Je me souviens de Snow nous surnommant les lapins, il a plutôt raison pour le coup. Cet après-midi, nous avons clairement vécu d’amour et d’eau fraîche. J’ai à nouveau goûté aux joies de l’orgasme au creux de ses bras, encore et encore, au plaisir de ses caresses et de ses baisers, au bonheur de l’entendre me dire qu’il m’aime et que je suis belle, que je lui ai manqué et qu’il est heureux d’être là. Les retrouvailles ont été torrides, aucune gêne, juste du manque et de l’envie, un besoin viscéral de retrouver ce cocon qui nous a tant manqué.
- Julia ? Je te parle, s’esclaffe Sylvia. Si tu pouvais arrêter de regarder mon frère comme si tu allais le dévorer sur place, c’en est presque flippant !
- Pardon, ris-je en me tournant vers elle.
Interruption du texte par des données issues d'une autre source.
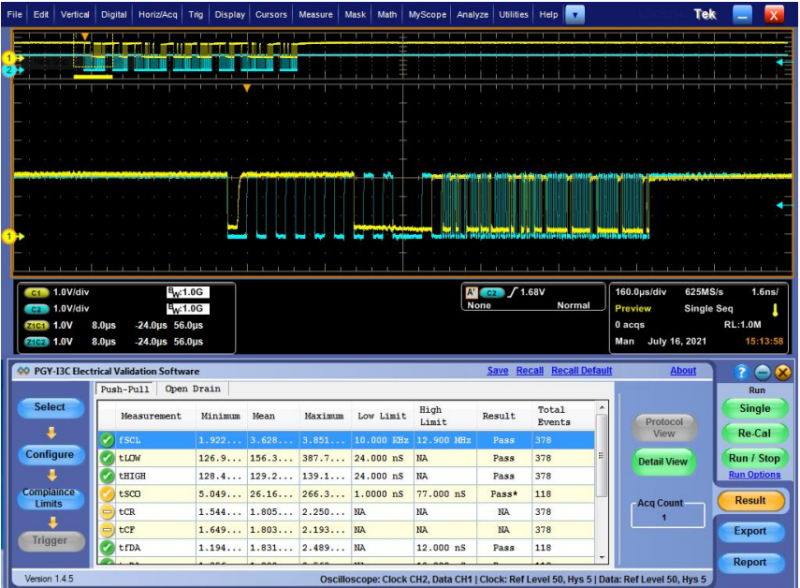Screen dimensions: 800x588
Task: Open the Measure menu
Action: (315, 13)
Tu disais ?
- Je te demandais ce que tu voulais boire. Mojito ?
- Pourquoi pas oui. Je vais chercher de la menthe alors. Tu en prends un aussi ?
- Evidemment !
Je lui souris et me lève pour gagner le jardin, où Eric et Sylvia ont planté quelques pieds de menthe. Je suis venue plusieurs fois déjà ici, la sœur d’Arthur ayant semble-t-il besoin de tout connaître de nos six mois de mission ensemble. Difficile de lui cacher quelque chose, elle pourrait facilement être flic, elle sait tirer les vers du nez. Moi aussi j’avais, je crois, besoin de retrouver un peu d’Arthur quelque part, et quoi de mieux que de voir sa soeur, de retrouver ces beaux yeux bleus qu’ils ont en commun, ce noir de jais qui capture la lumière et m’hypnotise.
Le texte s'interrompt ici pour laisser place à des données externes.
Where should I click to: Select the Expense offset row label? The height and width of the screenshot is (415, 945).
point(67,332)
Arthur me sort de mes pensées en riant aux éclats, et j’ai un peu l’impression de retrouver mon Bûcheron en Silvanie, entouré des enfants du camp, jouant avec eux. C’est un peu étrange de l’avoir ici avec moi, sans avoir à se cacher, à faire attention à ce que l’on dit ou fait. Entendons-nous bien, j’adore ça, mais j’ai peur que lui n’apprécie pas la Julia de la vie loin du camp. C’est un peu étrange, mais j’ai l’impression de ne pas être la même personne et je crains qu’il soit moins attiré par la femme ordinaire, sans le grade, sans le pouvoir. C’est sans doute stupide, je doute que ce soit mon grade qui l’ait attiré.
Je rapporte la menthe dans la cuisine pour la laver, et regagne la terrasse où Sylvia rit avec Eric, près du barbecue où les flammes s’élèvent. De mauvais souvenirs tentent de se frayer un chemin dans mon esprit à la vue du feu, mais je me détourne du brasier et regarde Arthur attraper Polly et la chatouiller pour éloigner les horreurs.
- Pas de coup de coude s’il te plaît, ce n’est que moi, me susurre Arthur à l’oreille avant de se presser dans mon dos pendant que je prépare les Mojitos.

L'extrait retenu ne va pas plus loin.